**Given problem**
In the forum thread below about an Inferno-themed party, which room does shaggywdc plan to make into limbo?

**Supplied passage**
________________

# Dante's Divine Comedy (Inferno) themed party



## printersdevil (Sep 7, 2009)

I think that someone on here did this them a few years ago. Do an advanced search using various names. Dante, hell, etc.


----------



## Combatdre (Aug 10, 2013)

My favorite layer, it's the blood river and the suicide woods... I find it extremely creepy that trees bleed... But the easiest theme would be the frozen one with satan himself just a simple way of showcasing it would be to set up some white fabric and shine blue lights into it. Maybe create a throne with chains and you can dress up as the devil... Quick and easy for a party set up


----------



## shaggywdc (Jul 30, 2014)

The 9th level. I love it. Right now I am thinking of having my living room be limbo, decked out in grey, with somber classical playing. I want a room for lust and all of its dark, red glory. Also am looking at how to make a full sized fallen angel for outside my front door. I. The book fallen angels guard the entrance to hell.


----------



## Combatdre (Aug 10, 2013)

________________

**Rows**
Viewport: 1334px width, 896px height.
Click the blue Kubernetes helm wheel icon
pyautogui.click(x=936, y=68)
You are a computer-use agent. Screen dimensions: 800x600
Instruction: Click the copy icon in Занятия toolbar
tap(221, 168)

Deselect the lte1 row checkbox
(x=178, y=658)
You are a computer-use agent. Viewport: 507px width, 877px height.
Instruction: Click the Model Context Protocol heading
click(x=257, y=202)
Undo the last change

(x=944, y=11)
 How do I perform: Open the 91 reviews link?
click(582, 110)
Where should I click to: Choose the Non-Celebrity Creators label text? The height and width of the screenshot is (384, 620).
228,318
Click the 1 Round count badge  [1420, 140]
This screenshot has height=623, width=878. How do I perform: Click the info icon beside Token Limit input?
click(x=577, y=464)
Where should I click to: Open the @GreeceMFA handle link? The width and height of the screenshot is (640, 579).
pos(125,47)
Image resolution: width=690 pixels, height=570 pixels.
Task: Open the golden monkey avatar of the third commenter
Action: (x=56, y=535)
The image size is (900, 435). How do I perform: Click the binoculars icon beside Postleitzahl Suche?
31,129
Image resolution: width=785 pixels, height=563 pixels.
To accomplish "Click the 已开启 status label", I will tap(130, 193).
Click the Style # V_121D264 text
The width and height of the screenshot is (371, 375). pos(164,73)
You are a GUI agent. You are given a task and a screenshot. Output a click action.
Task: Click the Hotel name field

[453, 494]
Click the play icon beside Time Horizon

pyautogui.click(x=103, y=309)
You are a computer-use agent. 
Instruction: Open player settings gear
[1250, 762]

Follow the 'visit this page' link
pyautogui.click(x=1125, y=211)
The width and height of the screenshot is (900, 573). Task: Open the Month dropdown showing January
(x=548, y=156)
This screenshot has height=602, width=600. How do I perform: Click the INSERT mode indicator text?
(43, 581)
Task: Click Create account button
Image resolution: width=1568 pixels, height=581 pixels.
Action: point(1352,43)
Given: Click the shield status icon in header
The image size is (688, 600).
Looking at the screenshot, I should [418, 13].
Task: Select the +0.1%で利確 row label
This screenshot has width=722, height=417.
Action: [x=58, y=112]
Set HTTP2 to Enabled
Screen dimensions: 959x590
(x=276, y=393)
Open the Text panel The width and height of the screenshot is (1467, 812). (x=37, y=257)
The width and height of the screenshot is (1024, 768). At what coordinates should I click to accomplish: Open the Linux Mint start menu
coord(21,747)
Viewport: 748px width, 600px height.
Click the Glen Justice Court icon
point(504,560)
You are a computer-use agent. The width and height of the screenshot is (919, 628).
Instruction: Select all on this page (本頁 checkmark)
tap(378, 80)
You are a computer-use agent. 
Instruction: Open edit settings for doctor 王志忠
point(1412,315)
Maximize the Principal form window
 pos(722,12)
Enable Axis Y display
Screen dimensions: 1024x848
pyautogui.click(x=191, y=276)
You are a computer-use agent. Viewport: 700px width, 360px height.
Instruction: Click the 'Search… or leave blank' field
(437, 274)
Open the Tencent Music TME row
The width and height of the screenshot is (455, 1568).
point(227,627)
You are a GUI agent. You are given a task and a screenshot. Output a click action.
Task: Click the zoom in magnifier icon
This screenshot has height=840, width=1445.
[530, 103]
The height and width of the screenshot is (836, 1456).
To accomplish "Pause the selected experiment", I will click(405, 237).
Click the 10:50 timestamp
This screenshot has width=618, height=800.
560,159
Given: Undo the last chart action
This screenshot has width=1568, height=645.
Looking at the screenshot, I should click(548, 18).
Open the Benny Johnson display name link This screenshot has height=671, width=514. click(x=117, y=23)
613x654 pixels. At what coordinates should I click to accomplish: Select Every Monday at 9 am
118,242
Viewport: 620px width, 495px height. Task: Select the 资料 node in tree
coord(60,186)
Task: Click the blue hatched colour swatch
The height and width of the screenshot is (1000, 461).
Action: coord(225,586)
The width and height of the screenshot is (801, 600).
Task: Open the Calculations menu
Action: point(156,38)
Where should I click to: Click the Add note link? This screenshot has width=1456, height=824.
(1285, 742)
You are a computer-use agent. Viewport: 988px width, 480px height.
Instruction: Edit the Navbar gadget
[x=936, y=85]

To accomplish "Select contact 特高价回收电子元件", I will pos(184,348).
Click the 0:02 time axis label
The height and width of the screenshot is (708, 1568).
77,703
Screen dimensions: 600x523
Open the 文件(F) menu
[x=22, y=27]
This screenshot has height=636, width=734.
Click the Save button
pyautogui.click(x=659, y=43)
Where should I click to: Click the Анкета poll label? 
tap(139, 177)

________________

**Final result**
The living room.